Task to carry out: Each line from the one containing "You are a GUI" to the end of the entries below is to be set down exactly; the pictures are not.

Task data:
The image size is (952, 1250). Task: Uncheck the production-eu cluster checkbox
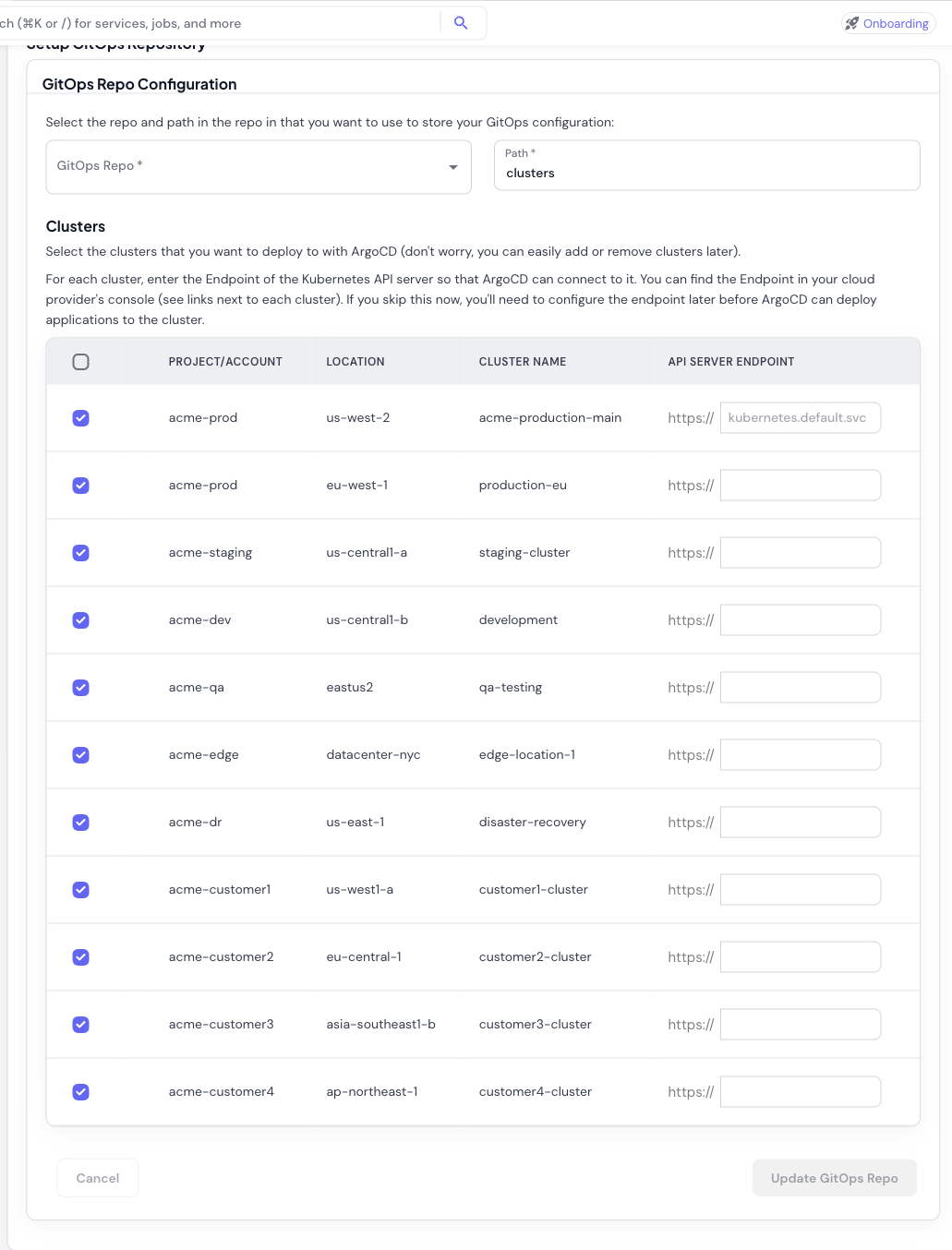pos(80,485)
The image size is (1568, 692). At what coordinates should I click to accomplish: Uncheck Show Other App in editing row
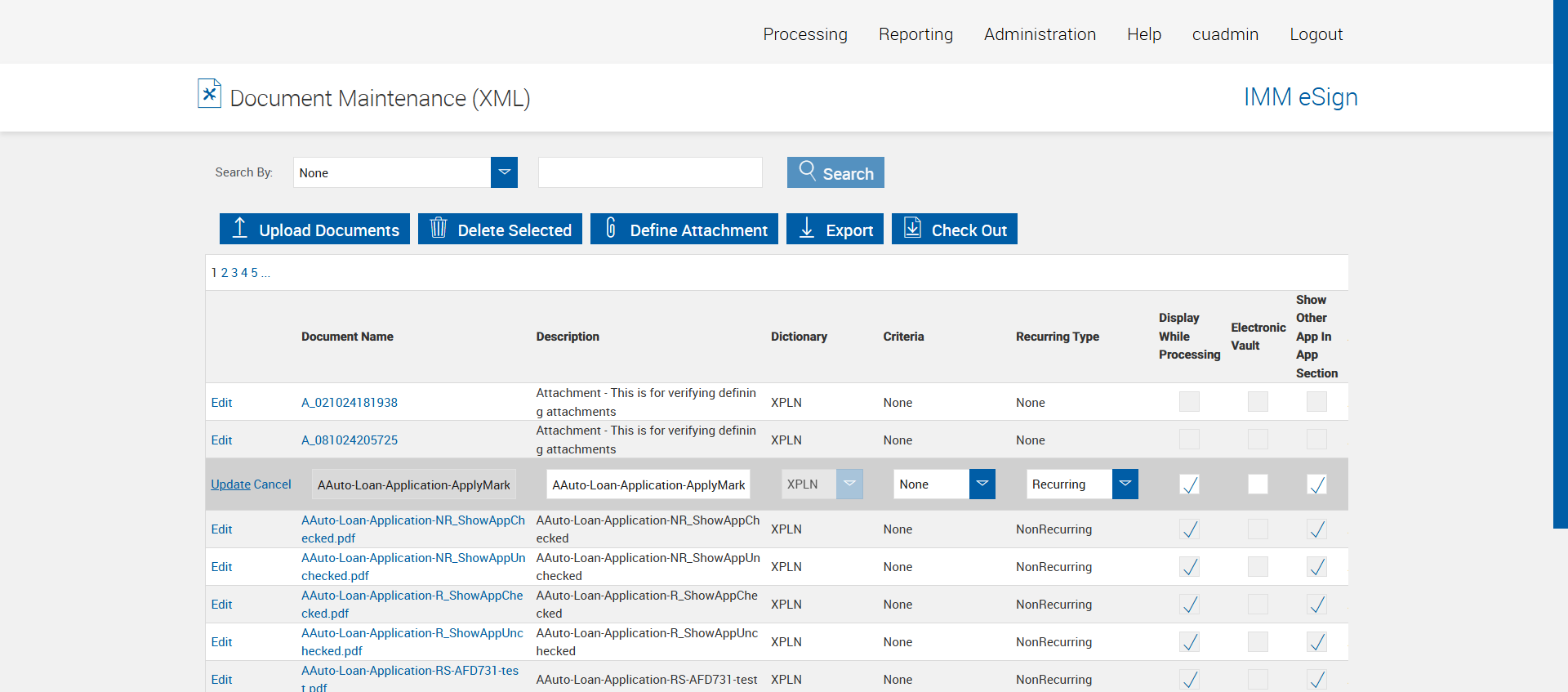(x=1316, y=484)
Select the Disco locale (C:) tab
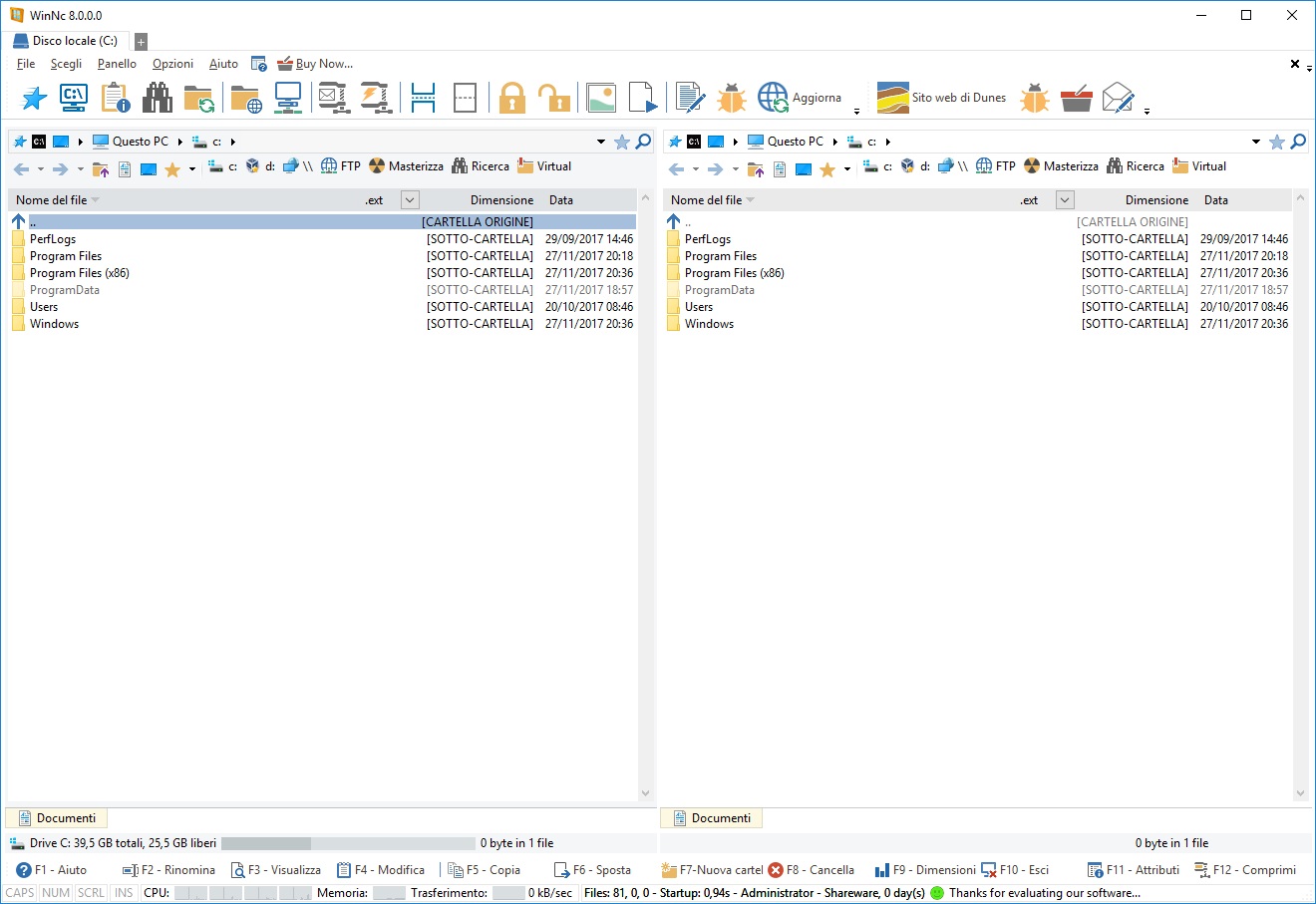1316x904 pixels. point(66,41)
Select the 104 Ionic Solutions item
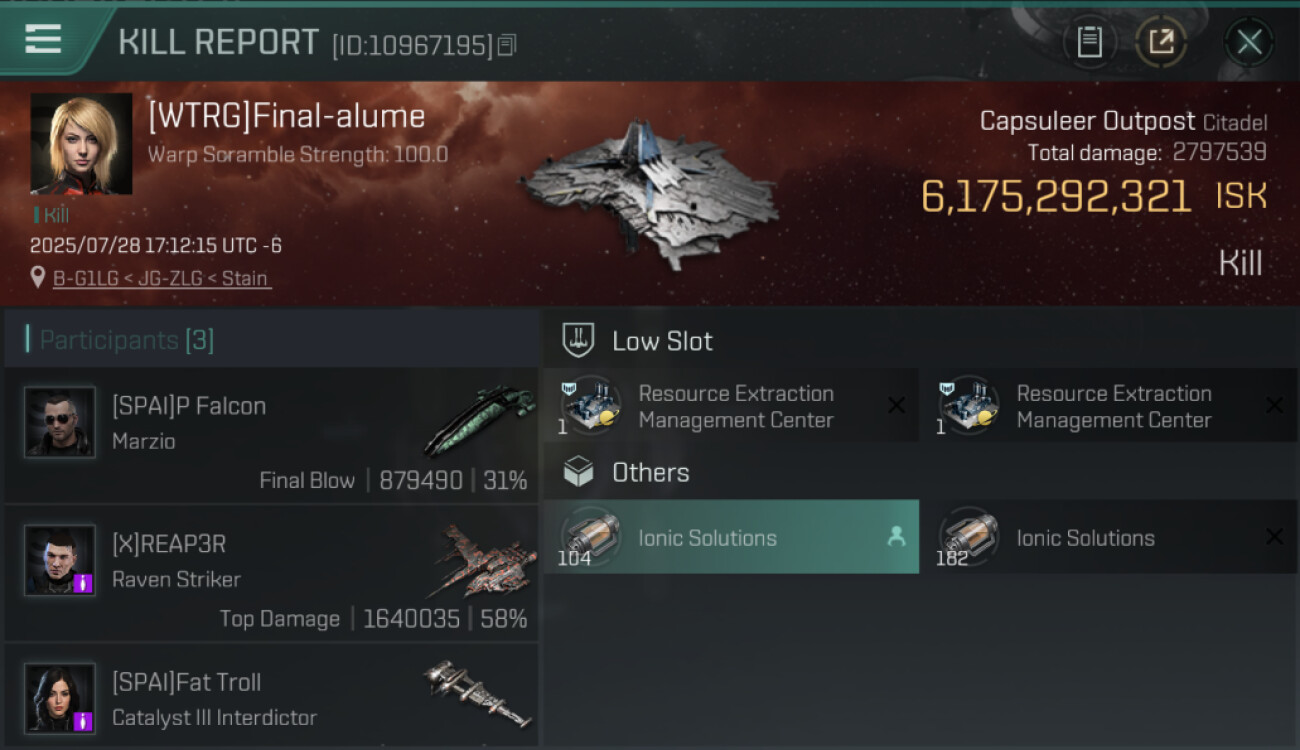 tap(730, 537)
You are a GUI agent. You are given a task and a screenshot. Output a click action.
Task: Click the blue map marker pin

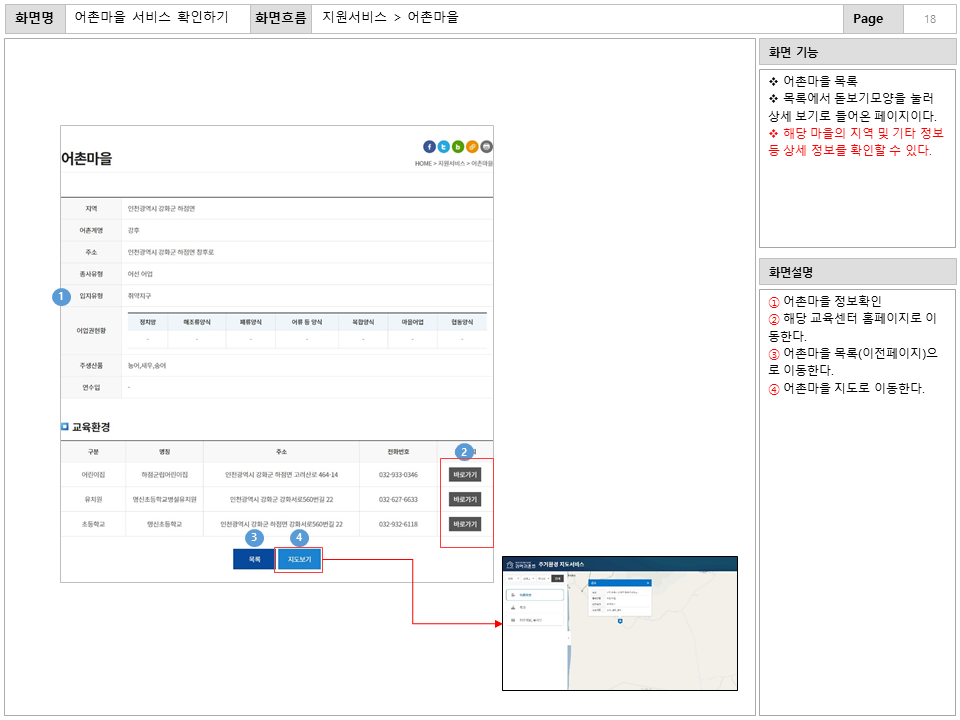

Solution for this problem:
You are a GUI agent. You are given a task and a screenshot. Output a click action.
Task: Click the blue map marker pin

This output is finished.